### What to produce
From the entries below, return only the lines starting at the one that contains "Temuco (1774, 875)" and ending at the one that contains "Talca (1618, 875)", exactly as they stand.

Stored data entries

Segment Open

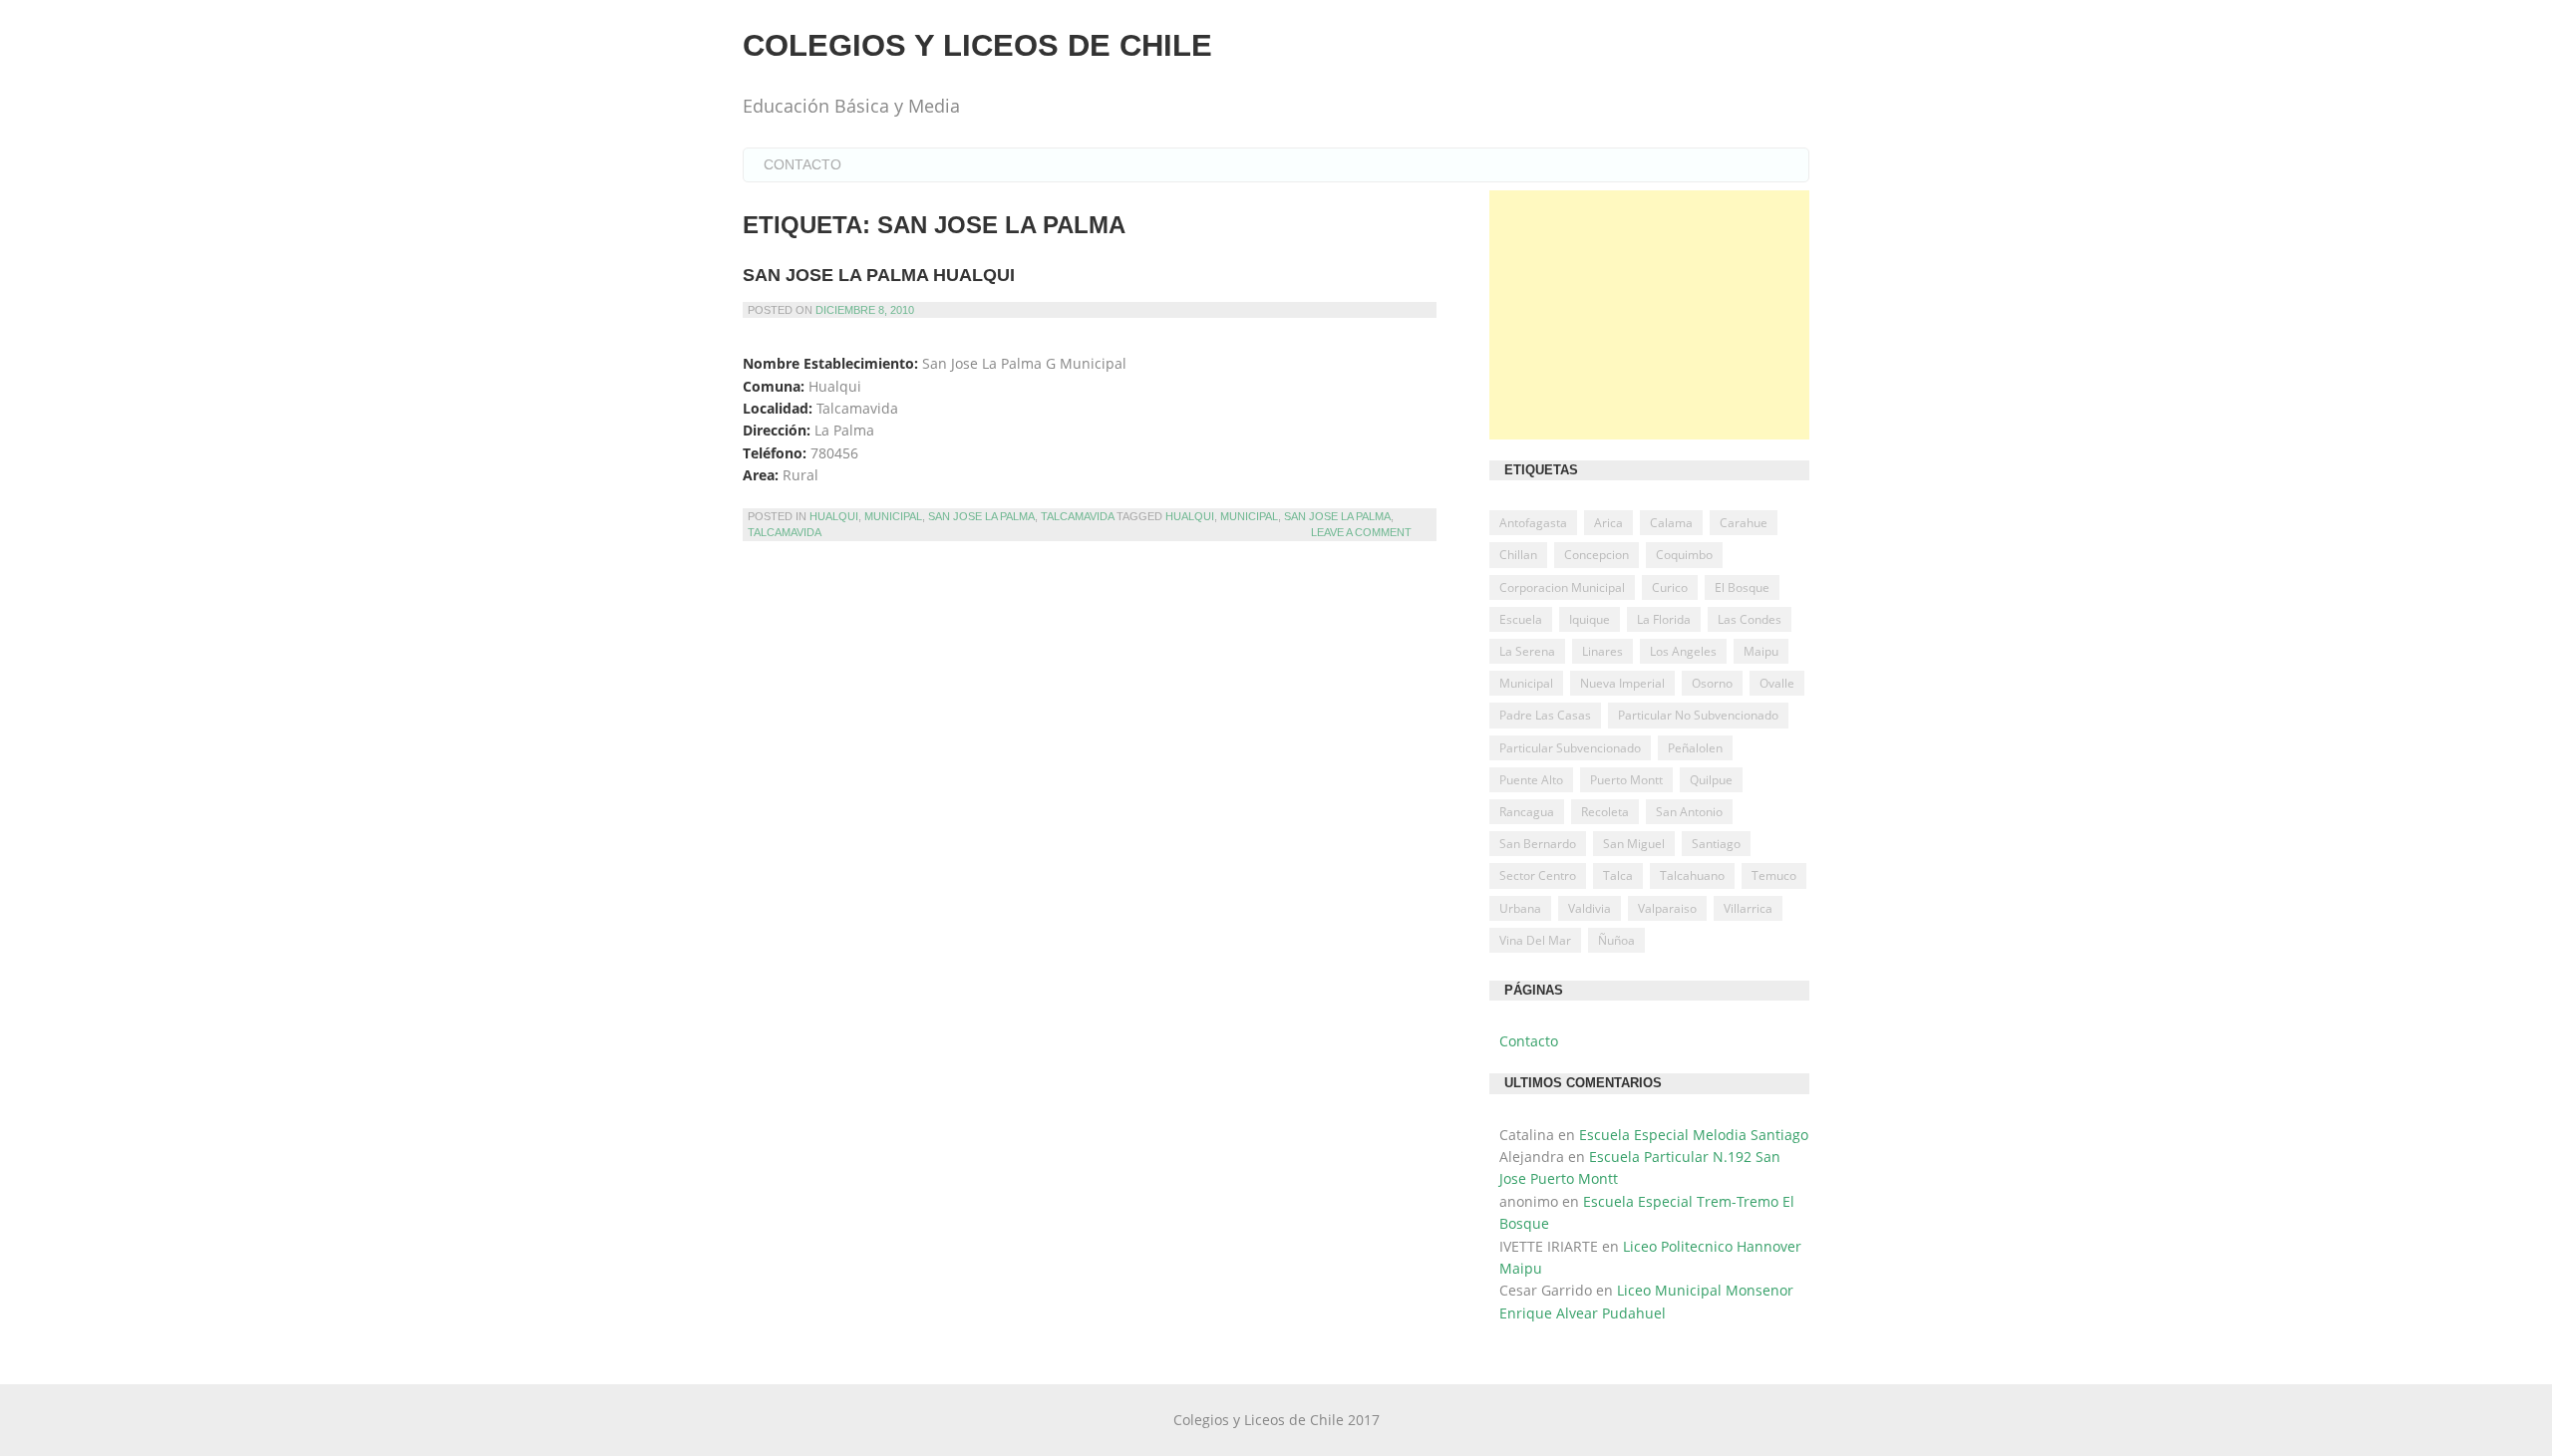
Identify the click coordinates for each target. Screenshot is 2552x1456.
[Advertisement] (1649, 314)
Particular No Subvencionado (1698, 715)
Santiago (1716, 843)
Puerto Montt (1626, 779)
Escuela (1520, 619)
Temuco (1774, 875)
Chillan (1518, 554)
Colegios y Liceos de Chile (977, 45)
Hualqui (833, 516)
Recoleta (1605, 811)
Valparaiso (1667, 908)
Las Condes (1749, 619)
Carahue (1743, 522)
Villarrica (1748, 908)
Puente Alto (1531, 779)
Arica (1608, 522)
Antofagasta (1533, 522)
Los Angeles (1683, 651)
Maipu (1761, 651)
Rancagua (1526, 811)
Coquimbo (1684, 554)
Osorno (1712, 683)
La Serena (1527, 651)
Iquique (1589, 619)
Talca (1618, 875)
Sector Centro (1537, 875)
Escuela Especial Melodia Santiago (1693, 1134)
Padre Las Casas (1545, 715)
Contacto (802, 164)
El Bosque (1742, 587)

Segment Closed

### Finished exercise
Temuco (1774, 875)
Chillan (1518, 554)
Colegios y Liceos de Chile (977, 45)
Hualqui (833, 516)
Recoleta (1605, 811)
Valparaiso (1667, 908)
Las Condes (1749, 619)
Carahue (1743, 522)
Villarrica (1748, 908)
Puente Alto (1531, 779)
Arica (1608, 522)
Antofagasta (1533, 522)
Los Angeles (1683, 651)
Maipu (1761, 651)
Rancagua (1526, 811)
Coquimbo (1684, 554)
Osorno (1712, 683)
La Serena (1527, 651)
Iquique (1589, 619)
Talca (1618, 875)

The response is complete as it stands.